- Promotional release poster
- Spanish: El silencio
- Created by: Aitor Gabilondo
- Directed by: Gabe Ibáñez
- Starring: Arón Piper; Almudena Amor; Cristina Kovani; Manu Ríos; Aitor Luna; Ramiro Blas; Aria Bedmar; Mikel Losada;
- Country of origin: Spain
- Original language: Spanish
- No. of episodes: 6

Production
- Production company: Alea Media

Original release
- Network: Netflix
- Release: 19 May 2023

= Muted (TV series) =

Spanish psychological thriller television series

Muted (El silencio) is a Spanish psychological thriller television series created by Aitor Gabilondo and directed by Gabe Ibáñez. It premiered on Netflix on 19 May 2023.

== Plot ==
Set in Bilbao, the show revolves around Sergio Ciscar, who has recently been released from detention.
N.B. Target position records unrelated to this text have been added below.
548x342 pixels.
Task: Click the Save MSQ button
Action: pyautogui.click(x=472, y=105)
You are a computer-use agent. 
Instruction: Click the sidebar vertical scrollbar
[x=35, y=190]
He has been temporarily mute during his childhood following to a traumatism and has recovered his faculty of speech only when his parents adopted a little sister. He has spent six years in detention for parricide and is now under the secret watch of a young psychiatrist, Ana Dussuel, and her team. She loves him secretly and she also receives help from Marta, a girl obsessed with Sergio.

Sergio desperately tries to find his younger sister, who was the only one in his family who treated him nicely.

During the course of the series, it’s discovered that Sergio is a genius quick to anger and that his mother, a psychiatrist, was experimenting on him without his father's consent/knowledge.

Towards the end we find out that Sergio is unstable and was on drugs and lashed out and pushed his parents over the balcony of their apartment to their death.

The police are also involved in the watch, but are corrupt and trying to derail the watch.

== Production ==
Created by Aitor Gabilondo, Muted is an Alea Media production for Netflix. Shooting locations included Bilbao and Madrid.

== Release ==
Netflix released the series on 19 May 2023.

== Reception ==
The series has become the second most streamed non-English speaking series on Netflix within the first week of release.